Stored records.
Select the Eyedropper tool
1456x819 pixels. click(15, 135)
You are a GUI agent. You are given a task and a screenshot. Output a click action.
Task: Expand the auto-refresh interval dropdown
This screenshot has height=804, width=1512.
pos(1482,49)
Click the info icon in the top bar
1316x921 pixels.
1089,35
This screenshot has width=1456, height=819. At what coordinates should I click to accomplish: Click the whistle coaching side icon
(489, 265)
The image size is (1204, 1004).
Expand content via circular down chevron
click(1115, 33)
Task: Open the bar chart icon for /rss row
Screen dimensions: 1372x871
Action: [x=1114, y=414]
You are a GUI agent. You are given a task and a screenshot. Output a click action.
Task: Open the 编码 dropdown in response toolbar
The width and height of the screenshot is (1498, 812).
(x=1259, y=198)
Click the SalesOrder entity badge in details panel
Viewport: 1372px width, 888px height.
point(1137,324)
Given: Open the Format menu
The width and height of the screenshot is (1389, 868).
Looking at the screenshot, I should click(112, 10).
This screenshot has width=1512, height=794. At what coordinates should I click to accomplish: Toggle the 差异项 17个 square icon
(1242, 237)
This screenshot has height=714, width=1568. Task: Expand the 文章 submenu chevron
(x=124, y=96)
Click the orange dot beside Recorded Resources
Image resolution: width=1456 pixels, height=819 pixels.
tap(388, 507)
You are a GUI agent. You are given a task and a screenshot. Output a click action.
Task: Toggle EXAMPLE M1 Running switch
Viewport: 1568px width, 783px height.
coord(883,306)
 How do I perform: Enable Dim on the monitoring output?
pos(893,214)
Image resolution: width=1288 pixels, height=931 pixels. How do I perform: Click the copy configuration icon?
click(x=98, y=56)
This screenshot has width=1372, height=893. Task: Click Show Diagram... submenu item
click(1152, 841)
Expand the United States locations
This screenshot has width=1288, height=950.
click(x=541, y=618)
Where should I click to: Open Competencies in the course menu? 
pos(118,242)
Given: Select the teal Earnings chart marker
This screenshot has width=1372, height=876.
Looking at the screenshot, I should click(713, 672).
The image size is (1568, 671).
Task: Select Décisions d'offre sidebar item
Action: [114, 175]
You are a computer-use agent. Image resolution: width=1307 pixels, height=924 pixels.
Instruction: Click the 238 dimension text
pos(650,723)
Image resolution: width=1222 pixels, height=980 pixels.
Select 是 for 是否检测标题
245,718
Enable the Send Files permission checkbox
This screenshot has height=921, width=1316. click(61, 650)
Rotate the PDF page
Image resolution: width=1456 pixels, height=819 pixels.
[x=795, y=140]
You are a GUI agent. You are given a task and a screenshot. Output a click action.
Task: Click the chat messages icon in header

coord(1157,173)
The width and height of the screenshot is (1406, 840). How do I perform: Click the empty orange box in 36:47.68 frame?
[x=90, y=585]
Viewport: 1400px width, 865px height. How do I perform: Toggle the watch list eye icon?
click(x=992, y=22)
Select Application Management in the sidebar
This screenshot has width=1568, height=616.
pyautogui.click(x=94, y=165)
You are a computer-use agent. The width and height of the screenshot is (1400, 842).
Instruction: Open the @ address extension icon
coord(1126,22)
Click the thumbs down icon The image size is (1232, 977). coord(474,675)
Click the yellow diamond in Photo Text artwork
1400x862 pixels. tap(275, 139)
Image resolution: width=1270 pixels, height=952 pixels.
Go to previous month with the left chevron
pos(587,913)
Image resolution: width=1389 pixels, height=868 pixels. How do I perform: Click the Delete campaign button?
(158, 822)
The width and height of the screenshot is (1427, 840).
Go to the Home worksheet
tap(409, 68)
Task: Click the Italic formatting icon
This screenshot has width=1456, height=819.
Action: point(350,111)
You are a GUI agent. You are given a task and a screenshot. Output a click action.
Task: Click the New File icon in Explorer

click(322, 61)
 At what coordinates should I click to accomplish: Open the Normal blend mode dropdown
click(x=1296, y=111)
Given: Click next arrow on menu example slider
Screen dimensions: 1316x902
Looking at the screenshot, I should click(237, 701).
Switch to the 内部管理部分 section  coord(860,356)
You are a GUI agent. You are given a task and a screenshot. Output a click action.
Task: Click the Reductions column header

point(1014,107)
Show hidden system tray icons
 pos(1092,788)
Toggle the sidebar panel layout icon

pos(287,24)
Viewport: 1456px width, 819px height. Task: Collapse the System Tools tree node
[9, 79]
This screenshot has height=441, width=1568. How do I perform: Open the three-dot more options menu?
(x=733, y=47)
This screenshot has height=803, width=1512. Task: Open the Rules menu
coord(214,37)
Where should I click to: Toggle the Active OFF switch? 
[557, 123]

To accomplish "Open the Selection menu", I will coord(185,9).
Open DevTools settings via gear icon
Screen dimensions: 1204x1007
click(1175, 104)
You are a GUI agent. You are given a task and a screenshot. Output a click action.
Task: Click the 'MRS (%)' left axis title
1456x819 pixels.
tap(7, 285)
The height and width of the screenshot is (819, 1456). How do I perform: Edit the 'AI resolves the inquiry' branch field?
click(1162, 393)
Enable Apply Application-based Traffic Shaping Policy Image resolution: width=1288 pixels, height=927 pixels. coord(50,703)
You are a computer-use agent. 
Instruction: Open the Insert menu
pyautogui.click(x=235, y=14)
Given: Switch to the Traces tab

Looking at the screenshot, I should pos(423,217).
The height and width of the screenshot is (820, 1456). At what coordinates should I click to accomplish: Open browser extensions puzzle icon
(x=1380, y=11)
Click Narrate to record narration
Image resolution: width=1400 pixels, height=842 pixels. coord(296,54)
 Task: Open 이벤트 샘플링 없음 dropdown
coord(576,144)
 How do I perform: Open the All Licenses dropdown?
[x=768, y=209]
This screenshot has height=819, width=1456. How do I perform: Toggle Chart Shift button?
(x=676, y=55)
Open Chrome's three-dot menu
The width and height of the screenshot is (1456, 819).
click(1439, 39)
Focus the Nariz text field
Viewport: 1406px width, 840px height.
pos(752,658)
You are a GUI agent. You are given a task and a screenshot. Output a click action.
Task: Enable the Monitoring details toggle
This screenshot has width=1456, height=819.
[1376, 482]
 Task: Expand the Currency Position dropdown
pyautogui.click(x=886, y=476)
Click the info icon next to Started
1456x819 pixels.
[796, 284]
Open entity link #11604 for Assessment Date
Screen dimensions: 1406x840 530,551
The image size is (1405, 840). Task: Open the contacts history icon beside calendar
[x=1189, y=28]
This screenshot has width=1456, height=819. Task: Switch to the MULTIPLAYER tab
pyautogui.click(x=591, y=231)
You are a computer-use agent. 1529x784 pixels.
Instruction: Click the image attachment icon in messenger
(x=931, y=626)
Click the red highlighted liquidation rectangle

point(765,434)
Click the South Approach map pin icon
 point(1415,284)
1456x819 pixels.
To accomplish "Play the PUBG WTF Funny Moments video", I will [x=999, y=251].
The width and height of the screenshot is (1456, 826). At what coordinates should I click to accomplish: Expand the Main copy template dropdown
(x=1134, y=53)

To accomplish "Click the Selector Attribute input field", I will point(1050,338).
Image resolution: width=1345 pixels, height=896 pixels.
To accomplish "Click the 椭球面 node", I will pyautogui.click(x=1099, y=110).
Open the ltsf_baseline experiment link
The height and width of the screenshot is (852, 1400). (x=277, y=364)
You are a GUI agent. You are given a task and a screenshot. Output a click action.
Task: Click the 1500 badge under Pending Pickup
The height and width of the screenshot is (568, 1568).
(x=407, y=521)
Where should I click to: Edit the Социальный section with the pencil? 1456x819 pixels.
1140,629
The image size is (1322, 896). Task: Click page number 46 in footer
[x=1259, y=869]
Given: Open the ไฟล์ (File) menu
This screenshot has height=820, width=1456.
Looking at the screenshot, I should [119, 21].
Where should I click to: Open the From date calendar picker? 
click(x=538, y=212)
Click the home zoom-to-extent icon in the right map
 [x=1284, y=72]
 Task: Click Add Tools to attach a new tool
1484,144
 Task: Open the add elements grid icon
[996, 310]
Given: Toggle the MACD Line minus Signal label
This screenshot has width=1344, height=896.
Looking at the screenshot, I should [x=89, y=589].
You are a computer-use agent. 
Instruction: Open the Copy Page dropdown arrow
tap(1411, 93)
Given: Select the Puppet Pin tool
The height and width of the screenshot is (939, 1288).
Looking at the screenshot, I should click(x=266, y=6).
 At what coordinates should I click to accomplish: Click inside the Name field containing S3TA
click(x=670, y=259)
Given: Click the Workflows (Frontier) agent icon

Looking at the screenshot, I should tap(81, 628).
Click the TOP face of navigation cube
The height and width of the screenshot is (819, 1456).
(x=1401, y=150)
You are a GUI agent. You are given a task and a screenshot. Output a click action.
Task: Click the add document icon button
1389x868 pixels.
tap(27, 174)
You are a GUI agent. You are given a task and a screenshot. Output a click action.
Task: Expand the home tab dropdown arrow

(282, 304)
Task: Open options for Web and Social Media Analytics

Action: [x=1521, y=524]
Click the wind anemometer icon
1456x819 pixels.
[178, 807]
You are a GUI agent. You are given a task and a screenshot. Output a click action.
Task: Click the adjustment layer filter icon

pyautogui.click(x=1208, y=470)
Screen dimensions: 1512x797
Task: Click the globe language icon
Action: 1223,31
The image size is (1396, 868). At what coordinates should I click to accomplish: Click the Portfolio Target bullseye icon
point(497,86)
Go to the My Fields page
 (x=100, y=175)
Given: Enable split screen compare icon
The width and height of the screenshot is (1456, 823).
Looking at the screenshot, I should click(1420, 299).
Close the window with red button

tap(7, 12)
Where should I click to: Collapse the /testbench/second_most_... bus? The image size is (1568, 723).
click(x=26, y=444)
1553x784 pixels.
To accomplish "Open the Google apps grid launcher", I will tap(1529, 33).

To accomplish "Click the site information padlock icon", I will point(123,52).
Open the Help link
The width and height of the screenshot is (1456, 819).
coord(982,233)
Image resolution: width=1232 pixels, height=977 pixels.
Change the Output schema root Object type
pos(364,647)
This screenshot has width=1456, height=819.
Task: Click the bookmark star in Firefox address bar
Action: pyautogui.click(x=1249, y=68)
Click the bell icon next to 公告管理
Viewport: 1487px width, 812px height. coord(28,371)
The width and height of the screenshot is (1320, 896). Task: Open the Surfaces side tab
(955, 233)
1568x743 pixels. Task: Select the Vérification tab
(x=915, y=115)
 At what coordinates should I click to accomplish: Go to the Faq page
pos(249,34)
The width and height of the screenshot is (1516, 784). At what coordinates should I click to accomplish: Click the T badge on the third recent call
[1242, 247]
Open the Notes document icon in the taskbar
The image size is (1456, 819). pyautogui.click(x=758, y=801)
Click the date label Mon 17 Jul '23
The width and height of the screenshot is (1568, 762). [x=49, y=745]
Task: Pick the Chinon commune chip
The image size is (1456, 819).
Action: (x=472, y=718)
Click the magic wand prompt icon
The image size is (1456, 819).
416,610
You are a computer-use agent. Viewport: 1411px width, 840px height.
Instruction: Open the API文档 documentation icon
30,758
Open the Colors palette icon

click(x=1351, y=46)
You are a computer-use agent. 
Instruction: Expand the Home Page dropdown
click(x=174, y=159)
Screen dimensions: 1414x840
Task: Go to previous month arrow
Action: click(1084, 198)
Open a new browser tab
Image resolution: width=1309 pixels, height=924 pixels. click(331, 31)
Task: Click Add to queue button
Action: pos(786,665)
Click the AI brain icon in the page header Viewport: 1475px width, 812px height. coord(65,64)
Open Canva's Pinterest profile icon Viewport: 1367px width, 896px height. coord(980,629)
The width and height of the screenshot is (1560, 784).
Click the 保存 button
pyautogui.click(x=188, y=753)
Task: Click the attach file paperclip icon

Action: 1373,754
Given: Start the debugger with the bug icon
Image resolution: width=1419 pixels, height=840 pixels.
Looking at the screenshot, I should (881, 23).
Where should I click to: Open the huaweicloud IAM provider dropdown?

Activity.
Your answer should be a single number: the count of lines in the entries that contain "computer".

Output for this exercise.
7